> **ASSIGNMENT 1**: In the tea green leafhopper passage below, why do the authors expect Japanese E. (M.) onukii to differ genetically from the Chinese populations?
> **ASSIGNMENT 2**: List every proper place name that appears in the tea green leafhopper passage below.
> **ASSIGNMENT 3**: Condense the paragraph beginning "Recent morphological study has revealed" from the tea green leafhopper passage below into a short bulleted list that keeps its main facts.

> **PROVIDED TEXT**:
Recent morphological study has revealed variation in the structure of the male genitalia (aedeagus) within and among populations of the tea green leafhopper1,18. Thus, it is reasonable to speculate that some genetic differentiation has developed, possibly as a result of restriction of gene flow among populations by geographic barriers (e.g., large rivers and mountains) between these four Chinese tea regions. In Japan, the predominant tea cultivar ‘Yabukita’, is cultivated intensively in Shizuoka Prefecture in southern Honshu and Kagoshima Prefecture in Kyoto19, both well separated from the Chinese tea production areas, leading us to expect the genetic characteristics of Japanese E. (M.) onukii to be different from the Chinese populations.

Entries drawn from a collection
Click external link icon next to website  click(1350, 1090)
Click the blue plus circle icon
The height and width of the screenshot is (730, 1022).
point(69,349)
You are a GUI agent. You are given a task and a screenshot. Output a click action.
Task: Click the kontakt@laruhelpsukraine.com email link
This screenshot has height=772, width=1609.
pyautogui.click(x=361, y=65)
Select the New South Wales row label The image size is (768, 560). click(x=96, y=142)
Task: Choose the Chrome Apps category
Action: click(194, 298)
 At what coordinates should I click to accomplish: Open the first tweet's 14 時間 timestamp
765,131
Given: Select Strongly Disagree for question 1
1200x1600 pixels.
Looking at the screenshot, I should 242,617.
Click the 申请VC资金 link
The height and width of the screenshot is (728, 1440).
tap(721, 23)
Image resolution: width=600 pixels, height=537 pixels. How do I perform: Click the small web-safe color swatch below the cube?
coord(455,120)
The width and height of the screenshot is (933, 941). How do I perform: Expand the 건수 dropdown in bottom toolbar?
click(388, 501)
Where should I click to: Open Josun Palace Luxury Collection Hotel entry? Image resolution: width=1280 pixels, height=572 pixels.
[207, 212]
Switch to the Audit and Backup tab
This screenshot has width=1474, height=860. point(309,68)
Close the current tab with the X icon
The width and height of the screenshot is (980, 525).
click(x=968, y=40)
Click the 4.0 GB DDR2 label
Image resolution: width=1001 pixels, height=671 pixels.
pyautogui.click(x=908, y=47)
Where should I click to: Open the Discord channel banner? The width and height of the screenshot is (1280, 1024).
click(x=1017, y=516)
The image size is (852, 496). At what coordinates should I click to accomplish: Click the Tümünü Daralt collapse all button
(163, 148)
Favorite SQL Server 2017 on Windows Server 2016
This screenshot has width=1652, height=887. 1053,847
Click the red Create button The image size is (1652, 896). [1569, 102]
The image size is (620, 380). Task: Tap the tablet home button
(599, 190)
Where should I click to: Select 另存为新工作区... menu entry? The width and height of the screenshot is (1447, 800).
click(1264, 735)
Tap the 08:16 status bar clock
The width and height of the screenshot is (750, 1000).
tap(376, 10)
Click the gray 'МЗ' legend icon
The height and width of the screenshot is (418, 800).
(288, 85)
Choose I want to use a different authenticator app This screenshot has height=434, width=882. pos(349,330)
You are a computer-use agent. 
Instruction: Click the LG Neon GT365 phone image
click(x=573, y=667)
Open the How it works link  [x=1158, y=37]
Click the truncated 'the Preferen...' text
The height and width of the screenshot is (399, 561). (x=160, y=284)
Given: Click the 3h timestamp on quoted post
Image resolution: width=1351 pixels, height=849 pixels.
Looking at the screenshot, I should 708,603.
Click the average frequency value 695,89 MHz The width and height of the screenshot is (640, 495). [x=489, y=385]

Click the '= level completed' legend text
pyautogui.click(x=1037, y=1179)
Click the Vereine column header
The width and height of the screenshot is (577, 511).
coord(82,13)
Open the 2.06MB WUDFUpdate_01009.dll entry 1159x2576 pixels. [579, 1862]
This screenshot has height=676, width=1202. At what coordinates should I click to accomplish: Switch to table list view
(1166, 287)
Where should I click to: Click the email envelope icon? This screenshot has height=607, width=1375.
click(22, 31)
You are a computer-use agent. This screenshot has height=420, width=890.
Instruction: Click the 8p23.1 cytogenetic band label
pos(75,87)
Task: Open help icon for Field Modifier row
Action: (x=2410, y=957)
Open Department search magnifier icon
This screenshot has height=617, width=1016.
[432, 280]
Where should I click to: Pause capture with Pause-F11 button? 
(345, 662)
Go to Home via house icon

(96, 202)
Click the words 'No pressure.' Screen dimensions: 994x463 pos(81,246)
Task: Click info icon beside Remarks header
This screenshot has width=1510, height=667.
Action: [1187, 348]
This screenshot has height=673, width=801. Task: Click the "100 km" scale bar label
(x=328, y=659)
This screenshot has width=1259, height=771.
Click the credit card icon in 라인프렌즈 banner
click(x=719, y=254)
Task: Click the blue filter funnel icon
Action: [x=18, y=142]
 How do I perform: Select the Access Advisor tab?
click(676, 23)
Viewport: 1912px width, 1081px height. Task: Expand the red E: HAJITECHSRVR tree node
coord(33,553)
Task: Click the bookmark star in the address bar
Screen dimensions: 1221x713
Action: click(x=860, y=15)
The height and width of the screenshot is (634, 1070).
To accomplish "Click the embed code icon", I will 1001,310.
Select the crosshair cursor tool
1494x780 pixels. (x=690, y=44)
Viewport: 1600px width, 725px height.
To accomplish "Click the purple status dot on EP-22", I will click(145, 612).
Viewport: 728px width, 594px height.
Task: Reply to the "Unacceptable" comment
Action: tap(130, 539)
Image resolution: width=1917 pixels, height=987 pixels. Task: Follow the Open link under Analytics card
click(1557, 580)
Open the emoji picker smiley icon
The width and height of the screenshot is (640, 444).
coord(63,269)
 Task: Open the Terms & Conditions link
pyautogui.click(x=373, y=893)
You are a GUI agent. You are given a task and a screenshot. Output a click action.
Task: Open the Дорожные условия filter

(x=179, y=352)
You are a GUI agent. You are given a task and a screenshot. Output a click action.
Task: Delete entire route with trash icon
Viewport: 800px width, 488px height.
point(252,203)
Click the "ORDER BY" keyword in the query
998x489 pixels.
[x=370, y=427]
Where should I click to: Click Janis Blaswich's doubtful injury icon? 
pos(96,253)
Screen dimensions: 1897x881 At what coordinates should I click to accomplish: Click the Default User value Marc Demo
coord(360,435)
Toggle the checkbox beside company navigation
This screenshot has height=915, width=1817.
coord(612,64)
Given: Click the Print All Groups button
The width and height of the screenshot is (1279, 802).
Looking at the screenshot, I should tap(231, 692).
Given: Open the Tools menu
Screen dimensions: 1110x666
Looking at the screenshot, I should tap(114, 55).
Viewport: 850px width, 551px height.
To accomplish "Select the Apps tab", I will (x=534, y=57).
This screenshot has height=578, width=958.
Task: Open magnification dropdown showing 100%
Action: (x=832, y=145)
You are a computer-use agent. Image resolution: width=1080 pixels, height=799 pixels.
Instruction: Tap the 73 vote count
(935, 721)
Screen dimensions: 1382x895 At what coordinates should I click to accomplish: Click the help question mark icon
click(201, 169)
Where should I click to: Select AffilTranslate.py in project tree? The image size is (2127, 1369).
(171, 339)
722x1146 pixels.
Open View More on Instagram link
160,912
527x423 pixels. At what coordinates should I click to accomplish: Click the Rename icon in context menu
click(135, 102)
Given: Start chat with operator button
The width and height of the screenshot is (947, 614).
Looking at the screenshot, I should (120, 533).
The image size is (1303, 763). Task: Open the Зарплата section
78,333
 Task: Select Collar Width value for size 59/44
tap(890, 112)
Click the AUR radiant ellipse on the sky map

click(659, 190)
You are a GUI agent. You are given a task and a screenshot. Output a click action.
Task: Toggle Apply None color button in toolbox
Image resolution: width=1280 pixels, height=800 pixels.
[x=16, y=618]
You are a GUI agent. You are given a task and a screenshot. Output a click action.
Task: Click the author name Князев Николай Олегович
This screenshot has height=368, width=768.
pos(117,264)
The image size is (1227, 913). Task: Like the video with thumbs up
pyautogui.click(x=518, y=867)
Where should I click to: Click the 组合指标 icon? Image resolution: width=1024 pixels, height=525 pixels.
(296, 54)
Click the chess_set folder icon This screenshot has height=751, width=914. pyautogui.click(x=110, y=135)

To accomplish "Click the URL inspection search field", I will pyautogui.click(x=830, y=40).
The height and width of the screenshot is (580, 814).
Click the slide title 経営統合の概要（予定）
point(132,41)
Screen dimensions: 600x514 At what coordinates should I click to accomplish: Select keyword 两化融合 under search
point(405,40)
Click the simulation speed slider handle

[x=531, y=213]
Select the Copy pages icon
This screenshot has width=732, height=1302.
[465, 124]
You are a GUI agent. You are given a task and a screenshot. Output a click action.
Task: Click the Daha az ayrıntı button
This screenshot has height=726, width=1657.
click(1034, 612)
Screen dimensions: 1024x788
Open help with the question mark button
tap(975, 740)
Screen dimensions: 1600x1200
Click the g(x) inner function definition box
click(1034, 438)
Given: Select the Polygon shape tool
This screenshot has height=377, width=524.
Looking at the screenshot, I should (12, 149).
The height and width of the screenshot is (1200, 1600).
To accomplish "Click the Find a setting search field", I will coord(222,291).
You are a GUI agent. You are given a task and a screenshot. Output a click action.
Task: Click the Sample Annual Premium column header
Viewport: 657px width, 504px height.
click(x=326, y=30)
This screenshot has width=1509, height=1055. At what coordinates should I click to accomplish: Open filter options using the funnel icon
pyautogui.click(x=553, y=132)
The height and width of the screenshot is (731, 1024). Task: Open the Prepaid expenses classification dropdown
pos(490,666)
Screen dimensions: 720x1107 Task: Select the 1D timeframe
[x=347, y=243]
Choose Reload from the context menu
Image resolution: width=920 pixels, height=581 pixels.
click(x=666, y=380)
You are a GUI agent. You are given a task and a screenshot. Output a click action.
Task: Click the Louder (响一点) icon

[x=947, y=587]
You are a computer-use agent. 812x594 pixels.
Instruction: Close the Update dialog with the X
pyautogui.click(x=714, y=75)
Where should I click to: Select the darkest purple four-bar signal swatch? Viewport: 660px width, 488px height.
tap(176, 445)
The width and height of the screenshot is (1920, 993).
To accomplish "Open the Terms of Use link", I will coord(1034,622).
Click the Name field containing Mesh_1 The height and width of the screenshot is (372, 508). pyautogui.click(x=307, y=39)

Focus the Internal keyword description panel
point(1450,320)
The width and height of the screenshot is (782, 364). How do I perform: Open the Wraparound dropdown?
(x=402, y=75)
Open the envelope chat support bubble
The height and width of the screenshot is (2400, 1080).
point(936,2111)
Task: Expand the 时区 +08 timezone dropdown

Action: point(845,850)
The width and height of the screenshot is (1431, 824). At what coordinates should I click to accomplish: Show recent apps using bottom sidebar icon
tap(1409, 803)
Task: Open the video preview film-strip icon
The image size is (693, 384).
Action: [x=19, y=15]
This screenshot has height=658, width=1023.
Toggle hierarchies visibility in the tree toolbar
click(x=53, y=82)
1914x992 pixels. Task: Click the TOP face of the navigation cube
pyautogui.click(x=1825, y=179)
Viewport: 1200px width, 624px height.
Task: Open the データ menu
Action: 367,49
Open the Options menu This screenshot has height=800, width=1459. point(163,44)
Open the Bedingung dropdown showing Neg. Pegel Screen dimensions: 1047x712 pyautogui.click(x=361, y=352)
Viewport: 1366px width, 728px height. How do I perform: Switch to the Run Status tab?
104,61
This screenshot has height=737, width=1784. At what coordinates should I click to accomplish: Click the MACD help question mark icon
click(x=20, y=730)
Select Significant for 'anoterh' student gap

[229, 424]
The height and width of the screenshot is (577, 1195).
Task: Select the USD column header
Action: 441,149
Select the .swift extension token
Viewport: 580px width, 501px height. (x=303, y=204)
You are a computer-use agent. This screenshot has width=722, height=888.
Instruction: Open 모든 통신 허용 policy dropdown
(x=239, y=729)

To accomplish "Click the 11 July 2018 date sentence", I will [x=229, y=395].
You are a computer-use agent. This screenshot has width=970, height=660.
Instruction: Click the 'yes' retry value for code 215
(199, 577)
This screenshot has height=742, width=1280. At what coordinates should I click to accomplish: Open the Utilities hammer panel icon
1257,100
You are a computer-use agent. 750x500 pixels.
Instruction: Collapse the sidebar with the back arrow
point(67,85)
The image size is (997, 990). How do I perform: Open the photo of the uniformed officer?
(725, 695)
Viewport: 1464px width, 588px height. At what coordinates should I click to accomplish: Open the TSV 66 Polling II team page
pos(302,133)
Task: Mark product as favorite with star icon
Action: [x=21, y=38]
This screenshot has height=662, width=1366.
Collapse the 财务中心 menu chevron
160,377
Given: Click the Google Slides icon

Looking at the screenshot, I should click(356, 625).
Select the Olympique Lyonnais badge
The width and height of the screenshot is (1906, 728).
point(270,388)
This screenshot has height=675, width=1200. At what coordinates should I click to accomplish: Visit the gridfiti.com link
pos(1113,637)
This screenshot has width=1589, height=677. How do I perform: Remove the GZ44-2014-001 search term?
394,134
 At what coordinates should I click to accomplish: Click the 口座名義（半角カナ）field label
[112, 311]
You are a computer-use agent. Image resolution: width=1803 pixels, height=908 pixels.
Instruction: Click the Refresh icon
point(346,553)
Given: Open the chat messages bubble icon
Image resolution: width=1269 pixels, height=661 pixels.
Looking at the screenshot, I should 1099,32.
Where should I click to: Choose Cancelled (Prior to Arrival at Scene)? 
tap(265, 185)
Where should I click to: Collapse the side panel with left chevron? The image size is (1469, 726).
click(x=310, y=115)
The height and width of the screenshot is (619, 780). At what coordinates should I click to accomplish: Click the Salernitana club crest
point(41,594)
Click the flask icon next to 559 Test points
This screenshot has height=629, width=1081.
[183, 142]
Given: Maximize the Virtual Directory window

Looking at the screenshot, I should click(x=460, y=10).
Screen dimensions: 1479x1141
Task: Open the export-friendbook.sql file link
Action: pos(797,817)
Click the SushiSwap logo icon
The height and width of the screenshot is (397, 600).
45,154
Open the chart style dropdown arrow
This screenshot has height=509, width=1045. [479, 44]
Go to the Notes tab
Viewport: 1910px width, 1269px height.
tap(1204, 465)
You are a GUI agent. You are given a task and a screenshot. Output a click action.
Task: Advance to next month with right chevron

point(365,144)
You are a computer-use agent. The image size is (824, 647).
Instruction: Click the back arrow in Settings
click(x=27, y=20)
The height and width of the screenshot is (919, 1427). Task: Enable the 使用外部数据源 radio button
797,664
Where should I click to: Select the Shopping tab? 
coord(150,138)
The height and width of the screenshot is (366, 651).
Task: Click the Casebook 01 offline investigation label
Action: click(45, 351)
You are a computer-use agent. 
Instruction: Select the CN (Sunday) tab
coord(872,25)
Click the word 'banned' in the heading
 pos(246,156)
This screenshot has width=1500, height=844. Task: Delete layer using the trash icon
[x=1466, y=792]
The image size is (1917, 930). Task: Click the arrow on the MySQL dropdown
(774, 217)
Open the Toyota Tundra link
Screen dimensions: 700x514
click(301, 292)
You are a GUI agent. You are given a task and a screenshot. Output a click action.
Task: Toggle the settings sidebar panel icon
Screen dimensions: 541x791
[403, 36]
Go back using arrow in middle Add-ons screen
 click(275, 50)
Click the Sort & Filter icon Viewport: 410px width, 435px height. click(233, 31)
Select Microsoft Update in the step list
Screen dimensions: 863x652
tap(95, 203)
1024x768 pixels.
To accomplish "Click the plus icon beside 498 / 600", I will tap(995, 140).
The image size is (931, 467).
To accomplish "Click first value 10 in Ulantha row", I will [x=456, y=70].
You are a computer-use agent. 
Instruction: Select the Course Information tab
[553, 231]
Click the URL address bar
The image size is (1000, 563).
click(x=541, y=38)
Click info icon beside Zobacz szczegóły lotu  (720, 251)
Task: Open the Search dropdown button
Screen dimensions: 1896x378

> **EXERCISE ANSWER 1**: The Japanese tea areas where the cultivar 'Yabukita' is grown intensively are well separated from the Chinese tea production areas. That separation leads the authors to expect the Japanese population's genetic characteristics to differ.

> **EXERCISE ANSWER 2**:
- Japan
- Shizuoka Prefecture
- Honshu
- Kagoshima Prefecture
- Kyoto

> **EXERCISE ANSWER 3**:
- Recent morphological study found variation in the male genitalia (aedeagus) within and among tea green leafhopper populations.
- This suggests that some genetic differentiation may have developed among the four Chinese tea regions. Geographic barriers such as large rivers and mountains may have restricted gene flow.
- In Japan, the predominant cultivar 'Yabukita' is grown intensively in Shizuoka and Kagoshima prefectures. Both are well separated from the Chinese tea areas.
- The authors therefore expect Japanese E. (M.) onukii to differ genetically from the Chinese populations.